Good luck to the Aborigines.
0 Replies
 
australia
 
  1  
Reply Sun 5 Dec, 2004 09:58 pm
Maybe the solution is not so much in the welfare system, but a different thought process towards aboriginals. In the past the government has just thrown money at it and wiped its hands of the problem. Maybe more thought needs to be given to it. It is our responsibility to look after the aboriginals as best we can. They are unique to this great country and a vital part.
0 Replies
 
VooDoo
 
  1  
Reply Fri 14 Jan, 2005 08:19 pm
Thanks for starting this thread, dlowan (Deb?)

Firstly, just to address the KKK photos that surfaced last year and the responses of MP Peter Lindsay. Although, the media has moved on, I don't believe that this matter was dealt with accurately when those pictures surfaced. It irritates me how when this kind of thing happens how the (usually) solidiers are crucified so that the organisation remains blemish-free (cf. Abu Ghraib, despite the evidence). We can keep continuously punishing the individuals but if nothing is addressed at the institution then we shouldn't be surprised at the outcomes. So much of the research and our understanding of human psychology have taught us that in a concrete situation with powerful social constraints, our individual moral sense can easily be trampled. This doesn't justify anyone's abhorrent behaviour but I would never underestimate the power of the institution. The problem is, the Defence Force, much like other institutions, are reknown for its clandestine proceedings and bureaucratic wheelspinning when it comes to situations like this.

Secondly, the treatment of our indigenous population in in this country is fairly appalling. We haven't even apologised for past injustices. Why not? After all, each of the state governments has apologised. To varying degrees, the US, Canada & NZ have made a better job of acknowledging indigenous rights and making amends than Australia. It is a symbolic step that could promote reconciliation and restore dignity to Aboriginals.
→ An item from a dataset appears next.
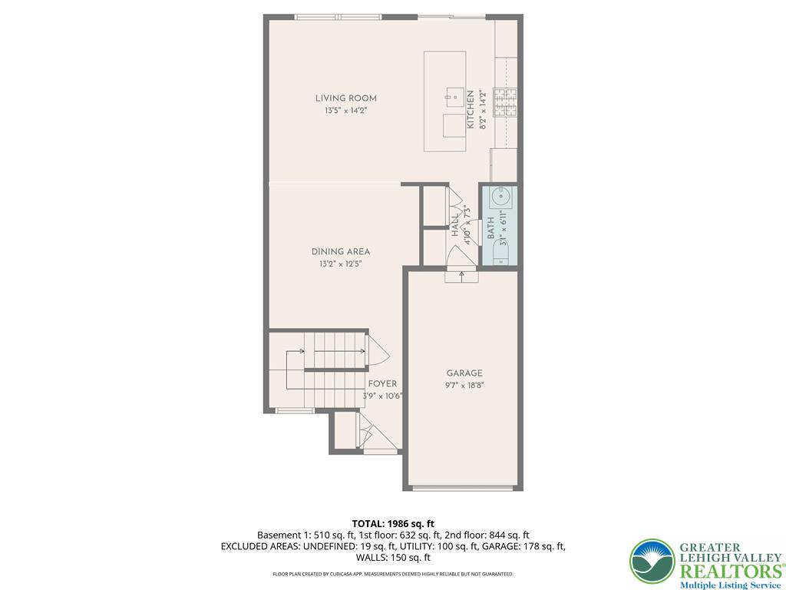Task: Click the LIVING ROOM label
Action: (x=346, y=98)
In 2000, the UN Committee for Economic Social and Cultural Rights condemned Australia for its continuing failure to improve the status of Aboriginal Australians. The committee expressed deep concern about the position of indigenous Australians and discrimination in the area of health and other economic, social, and cultural rights. Aboriginal Australians continue to have poorer health, substantially lower life expectancy, high maternal infant & mortality rates, and higher rates of infectious diseases.

Like you, I am also highly critical of the Howard govt.
0 Replies
 
dlowan
 
  1  
Reply Fri 14 Jan, 2005 08:26 pm
I agree with you re the photo - military culture needs to be addressed.

Yep to the rest of your post - but, what do you think of the new welfare plan?

Much as I dislike the government, I can see benefits - ans heaven knows what we are trying now is having limited success!!!

For instance, re the need for communities to fulfil some obligations to get funding - a lot of the ideas are coming fro the ommunities themselves - eg the no school, no pool one - which is based on a very successful idea another community came up with. The chlorine also seems to be helping withthe chronic eye/ear infections which take such a toll on aboriginal communities.